GIVEN REQUEST. In the records below, express the part that opens with the line containing "Open the Locke & Key link" and closes with the line containing "coord(559,137)" as a two-column CSV with columns named instruction and answer. Use one row per record, put each value in its own quoted field, and replace line breaks with spaces.

[Dataset excerpt]
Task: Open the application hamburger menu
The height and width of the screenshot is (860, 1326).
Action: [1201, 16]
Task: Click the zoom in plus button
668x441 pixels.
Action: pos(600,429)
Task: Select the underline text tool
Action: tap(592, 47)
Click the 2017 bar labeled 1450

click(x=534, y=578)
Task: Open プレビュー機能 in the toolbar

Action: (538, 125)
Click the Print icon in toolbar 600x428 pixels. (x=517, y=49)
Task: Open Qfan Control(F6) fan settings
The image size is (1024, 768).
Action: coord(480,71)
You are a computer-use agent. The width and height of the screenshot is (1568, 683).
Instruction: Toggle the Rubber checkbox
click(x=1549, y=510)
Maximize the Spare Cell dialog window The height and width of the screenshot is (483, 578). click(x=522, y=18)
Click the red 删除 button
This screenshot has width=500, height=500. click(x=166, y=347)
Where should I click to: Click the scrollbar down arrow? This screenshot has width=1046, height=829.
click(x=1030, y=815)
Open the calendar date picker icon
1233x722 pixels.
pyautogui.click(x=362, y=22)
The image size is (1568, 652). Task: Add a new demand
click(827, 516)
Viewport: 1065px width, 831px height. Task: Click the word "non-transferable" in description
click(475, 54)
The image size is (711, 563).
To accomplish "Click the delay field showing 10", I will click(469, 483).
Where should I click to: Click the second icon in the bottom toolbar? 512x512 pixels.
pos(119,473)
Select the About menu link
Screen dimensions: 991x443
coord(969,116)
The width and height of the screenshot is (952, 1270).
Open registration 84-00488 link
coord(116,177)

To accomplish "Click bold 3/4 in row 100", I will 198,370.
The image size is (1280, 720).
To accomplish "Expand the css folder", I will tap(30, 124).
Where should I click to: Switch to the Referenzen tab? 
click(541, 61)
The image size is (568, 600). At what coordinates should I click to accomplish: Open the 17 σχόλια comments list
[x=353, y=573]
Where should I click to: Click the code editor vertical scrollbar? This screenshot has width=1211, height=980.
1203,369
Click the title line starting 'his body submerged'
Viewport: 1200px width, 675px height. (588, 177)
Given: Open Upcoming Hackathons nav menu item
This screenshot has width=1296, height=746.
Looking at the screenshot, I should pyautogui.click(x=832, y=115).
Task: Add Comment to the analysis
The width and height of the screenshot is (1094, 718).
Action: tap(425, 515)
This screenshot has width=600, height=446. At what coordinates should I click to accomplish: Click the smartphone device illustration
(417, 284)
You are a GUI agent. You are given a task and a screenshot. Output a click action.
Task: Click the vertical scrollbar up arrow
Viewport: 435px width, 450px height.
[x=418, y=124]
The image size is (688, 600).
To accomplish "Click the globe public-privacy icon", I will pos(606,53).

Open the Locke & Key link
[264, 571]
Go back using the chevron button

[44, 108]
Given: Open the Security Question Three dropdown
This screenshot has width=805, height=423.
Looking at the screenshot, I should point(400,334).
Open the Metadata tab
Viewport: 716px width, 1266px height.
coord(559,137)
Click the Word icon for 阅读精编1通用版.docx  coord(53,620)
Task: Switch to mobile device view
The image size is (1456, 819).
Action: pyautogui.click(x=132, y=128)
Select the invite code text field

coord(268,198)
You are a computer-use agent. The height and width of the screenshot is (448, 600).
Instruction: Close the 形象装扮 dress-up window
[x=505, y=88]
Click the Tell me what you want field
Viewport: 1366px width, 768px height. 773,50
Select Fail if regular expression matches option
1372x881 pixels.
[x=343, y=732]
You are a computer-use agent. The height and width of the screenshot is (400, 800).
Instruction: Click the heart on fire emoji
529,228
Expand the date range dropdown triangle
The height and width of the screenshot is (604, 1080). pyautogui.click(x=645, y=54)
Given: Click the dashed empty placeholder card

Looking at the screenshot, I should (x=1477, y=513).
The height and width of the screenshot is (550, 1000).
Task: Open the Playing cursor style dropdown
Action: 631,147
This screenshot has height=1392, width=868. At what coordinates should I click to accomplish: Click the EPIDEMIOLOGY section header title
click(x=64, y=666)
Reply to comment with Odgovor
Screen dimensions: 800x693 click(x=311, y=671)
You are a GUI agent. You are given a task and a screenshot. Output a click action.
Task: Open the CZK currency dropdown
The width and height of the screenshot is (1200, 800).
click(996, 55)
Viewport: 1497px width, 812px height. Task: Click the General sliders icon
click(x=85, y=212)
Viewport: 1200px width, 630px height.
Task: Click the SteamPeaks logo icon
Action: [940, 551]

SOLUTION TO THIS PROBLEM.
instruction,answer
"Open the Locke & Key link","[264, 571]"
"Go back using the chevron button","[44, 108]"
"Given: Open the Security Question Three dropdown This screenshot has width=805, height=423.","Looking at the screenshot, I should point(400,334)."
"Open the Metadata tab Viewport: 716px width, 1266px height.","coord(559,137)"